Look under the hood: Why real sovereignty starts with infrastructure

Why real sovereignty starts with infrastructure
There’s been a lot of talk lately about cloud sovereignty—who owns your data, who controls the systems, and how to make sure critical workloads stay protected.
But in many cases, what’s being sold as sovereignty is really just surface-level change. A local partner here, a different data jurisdiction there. Peel back the layers, and the core infrastructure is often still owned or governed by someone else.
That’s the difference between a label and a system.
At Ilkari, we’ve taken a different approach.
It starts with domain name registration, where we protect privacy and ownership from the outset. From there, our cloud platform runs on bare-metal servers, installed and managed using OpenStack technology. No hyperscaler dependencies. No borrowed infrastructure.

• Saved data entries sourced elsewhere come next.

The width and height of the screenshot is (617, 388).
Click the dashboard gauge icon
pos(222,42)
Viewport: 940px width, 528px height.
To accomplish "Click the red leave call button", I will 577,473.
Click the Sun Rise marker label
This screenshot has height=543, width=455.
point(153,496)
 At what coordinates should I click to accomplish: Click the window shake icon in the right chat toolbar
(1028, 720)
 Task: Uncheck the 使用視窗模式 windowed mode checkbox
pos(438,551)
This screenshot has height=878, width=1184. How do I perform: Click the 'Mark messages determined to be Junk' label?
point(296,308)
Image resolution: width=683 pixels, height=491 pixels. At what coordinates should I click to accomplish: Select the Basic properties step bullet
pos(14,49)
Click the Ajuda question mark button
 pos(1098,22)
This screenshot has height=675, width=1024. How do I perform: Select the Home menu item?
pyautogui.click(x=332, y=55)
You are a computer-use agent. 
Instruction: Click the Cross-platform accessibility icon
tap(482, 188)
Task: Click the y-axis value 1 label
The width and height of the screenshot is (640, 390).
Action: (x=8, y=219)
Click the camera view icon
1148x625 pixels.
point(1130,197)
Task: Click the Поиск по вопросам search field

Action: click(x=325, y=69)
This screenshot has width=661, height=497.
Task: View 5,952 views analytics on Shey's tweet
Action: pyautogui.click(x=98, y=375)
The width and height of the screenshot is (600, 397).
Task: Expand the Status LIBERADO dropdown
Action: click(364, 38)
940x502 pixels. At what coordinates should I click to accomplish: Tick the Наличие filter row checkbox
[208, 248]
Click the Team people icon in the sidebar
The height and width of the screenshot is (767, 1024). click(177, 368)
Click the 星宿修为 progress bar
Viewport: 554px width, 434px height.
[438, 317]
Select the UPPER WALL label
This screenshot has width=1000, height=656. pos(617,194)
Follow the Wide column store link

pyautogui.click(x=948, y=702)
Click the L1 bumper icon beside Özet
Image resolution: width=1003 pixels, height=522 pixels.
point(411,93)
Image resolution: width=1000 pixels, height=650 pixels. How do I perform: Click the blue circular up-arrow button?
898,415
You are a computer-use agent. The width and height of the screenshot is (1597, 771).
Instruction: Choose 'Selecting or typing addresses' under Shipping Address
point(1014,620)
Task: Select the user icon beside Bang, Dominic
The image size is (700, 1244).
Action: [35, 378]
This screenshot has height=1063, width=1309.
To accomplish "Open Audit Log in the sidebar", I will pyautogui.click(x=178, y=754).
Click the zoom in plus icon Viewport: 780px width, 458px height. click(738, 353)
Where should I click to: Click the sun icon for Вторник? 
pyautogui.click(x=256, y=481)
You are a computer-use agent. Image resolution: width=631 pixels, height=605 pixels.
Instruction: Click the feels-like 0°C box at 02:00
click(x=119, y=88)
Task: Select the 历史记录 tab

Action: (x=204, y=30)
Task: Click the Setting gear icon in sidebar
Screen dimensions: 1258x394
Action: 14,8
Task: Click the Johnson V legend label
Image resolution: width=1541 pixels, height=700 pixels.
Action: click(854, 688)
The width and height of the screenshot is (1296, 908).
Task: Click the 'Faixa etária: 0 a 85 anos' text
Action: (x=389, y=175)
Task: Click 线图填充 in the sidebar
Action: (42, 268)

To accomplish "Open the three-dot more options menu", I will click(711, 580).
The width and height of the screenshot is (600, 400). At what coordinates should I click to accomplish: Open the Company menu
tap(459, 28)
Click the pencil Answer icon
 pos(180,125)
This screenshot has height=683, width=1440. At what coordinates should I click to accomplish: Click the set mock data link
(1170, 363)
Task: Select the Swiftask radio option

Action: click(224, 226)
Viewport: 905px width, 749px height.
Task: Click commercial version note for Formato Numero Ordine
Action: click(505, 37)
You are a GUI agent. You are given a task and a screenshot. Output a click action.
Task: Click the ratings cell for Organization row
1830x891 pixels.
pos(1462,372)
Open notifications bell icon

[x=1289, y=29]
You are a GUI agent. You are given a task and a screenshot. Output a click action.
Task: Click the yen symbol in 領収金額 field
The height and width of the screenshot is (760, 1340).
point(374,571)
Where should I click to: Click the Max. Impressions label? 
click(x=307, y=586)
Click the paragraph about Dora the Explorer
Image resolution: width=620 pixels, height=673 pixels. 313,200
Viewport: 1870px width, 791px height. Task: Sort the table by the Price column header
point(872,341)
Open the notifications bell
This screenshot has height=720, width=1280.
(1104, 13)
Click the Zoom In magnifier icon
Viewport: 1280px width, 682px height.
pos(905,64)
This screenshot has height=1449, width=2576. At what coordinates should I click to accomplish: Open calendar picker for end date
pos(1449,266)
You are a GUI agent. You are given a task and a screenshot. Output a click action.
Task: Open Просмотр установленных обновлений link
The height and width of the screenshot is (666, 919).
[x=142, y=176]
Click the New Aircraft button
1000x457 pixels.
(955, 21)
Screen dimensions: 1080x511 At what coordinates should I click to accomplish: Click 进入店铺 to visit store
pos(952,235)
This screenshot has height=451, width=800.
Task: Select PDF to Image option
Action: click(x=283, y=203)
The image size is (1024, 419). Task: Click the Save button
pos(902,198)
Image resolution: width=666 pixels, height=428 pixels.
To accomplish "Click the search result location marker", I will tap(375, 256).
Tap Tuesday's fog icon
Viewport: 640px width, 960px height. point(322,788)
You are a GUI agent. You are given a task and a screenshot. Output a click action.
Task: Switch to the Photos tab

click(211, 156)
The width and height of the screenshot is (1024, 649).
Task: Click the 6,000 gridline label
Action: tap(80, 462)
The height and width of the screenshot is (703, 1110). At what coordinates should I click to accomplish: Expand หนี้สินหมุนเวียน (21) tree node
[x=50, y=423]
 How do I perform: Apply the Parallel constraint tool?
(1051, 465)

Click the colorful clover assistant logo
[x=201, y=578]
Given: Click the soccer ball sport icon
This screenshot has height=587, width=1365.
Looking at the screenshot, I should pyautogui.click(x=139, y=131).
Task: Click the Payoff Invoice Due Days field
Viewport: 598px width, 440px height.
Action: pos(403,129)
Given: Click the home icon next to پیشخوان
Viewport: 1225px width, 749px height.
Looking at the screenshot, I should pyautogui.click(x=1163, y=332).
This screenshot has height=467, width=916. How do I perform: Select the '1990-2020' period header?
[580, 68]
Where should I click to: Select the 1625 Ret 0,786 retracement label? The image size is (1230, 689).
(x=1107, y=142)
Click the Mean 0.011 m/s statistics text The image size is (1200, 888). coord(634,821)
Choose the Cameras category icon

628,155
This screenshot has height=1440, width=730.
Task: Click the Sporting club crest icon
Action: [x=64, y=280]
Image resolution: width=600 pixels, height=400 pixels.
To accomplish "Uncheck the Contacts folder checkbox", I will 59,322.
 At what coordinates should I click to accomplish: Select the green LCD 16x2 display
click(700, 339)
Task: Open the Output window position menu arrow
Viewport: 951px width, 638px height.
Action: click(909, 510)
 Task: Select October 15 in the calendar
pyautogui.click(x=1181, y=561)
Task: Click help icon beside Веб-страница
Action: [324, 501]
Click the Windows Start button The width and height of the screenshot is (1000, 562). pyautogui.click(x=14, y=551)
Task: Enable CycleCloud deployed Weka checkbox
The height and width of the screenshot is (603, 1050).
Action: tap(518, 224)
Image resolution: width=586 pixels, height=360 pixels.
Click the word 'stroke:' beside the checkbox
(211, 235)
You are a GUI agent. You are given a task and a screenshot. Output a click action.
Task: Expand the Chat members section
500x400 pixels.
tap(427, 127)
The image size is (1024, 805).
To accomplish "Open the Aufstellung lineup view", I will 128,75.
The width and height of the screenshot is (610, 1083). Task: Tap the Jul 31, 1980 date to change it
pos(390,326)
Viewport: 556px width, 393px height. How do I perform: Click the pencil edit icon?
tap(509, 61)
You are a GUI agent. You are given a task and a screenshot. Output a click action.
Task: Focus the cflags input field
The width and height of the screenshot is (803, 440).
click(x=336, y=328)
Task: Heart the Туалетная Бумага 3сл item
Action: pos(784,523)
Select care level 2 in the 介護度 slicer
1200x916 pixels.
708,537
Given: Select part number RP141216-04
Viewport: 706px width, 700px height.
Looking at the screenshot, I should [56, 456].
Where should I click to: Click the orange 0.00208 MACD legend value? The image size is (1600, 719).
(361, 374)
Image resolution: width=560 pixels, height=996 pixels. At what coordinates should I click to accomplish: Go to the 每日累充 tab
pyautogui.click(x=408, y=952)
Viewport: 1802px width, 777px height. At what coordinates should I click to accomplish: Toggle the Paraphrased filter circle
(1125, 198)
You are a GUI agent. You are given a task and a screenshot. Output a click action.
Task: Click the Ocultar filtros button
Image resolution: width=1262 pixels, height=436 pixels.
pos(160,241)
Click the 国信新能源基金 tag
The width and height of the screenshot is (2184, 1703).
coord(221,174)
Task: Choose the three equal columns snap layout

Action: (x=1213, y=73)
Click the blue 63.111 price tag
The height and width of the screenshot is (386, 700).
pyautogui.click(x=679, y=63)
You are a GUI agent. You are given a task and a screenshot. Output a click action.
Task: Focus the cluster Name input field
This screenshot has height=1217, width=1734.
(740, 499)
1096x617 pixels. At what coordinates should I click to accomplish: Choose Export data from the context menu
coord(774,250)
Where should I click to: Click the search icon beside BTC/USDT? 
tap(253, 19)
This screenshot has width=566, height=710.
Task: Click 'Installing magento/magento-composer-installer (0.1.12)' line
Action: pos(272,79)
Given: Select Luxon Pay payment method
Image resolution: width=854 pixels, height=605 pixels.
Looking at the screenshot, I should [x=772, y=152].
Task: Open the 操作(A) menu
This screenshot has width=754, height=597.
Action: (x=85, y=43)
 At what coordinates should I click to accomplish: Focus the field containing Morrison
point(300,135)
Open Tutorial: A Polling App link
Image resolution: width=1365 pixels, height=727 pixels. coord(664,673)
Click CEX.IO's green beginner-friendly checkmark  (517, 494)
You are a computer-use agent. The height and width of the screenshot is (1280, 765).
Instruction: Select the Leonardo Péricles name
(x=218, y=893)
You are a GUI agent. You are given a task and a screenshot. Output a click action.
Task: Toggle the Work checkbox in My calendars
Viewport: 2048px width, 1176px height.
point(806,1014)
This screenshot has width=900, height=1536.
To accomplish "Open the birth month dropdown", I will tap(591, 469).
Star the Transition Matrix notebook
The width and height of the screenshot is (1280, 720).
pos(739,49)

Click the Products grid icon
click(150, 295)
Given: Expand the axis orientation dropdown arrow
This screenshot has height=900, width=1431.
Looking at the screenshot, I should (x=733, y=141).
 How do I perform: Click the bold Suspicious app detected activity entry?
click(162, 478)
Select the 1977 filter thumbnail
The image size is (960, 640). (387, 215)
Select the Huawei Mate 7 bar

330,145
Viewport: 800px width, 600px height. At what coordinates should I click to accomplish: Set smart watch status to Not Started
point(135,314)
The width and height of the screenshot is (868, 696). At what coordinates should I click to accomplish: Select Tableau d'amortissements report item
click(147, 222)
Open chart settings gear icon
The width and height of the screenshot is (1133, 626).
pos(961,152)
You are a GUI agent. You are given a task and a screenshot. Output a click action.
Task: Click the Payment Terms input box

All of it runs inside our own data centres—strategically located, fully owned, and built with local control in mind. And that includes the people too. Our engineers operate and maintain the entire environment, which means we can show you exactly where your data resides, where it’s stored, and how it’s backed up.
You decide. It’s your data—not ours, and certainly not anyone else’s.
There’s growing talk of data repatriation—bringing sensitive workloads back inside national or regional borders. In my view, this is more than a trend. It’s a sign that resilience and control are becoming strategic priorities, not just compliance checkboxes.
We’re ready for that shift—because we built for it from day one.